··· Excerpt provided

TITLE: Code Should Speak for Itself AUTHOR: Eugene Wallingford DATE: September 05, 2013 3:13 PM DESC: ----- BODY: Matt Welsh recently posted a blog entry on experiences rewriting a large system in Go and some of his thoughts about the language afterwards. One of the few shortcomings in his mind had to do with how Go's type inference made it hard for him to know the type of a variable. Sure, an IDE or other tool could help, but Welsh says:
I staunchly refuse to edit code with any tool that requires using a mouse.

······

Challenge: Duplicate the passage of the blog post about Go from "TITLE: Code Should" to "using a mouse.", word for word. The lines after this text come from a separate source.

··· Information shown

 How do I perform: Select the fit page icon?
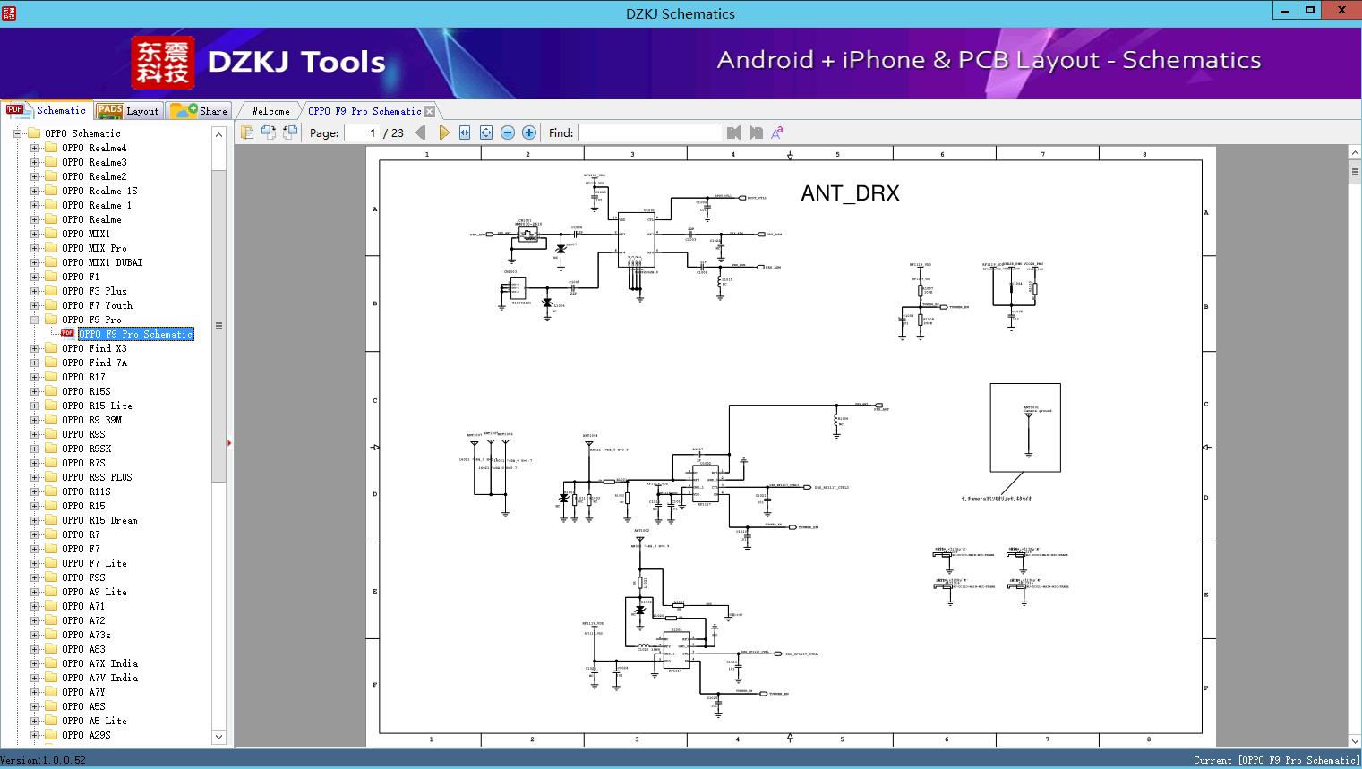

······

Full answer:
TITLE: Code Should Speak for Itself AUTHOR: Eugene Wallingford DATE: September 05, 2013 3:13 PM DESC: ----- BODY: Matt Welsh recently posted a blog entry on experiences rewriting a large system in Go and some of his thoughts about the language afterwards. One of the few shortcomings in his mind had to do with how Go's type inference made it hard for him to know the type of a variable. Sure, an IDE or other tool could help, but Welsh says:
I staunchly refuse to edit code with any tool that requires using a mouse.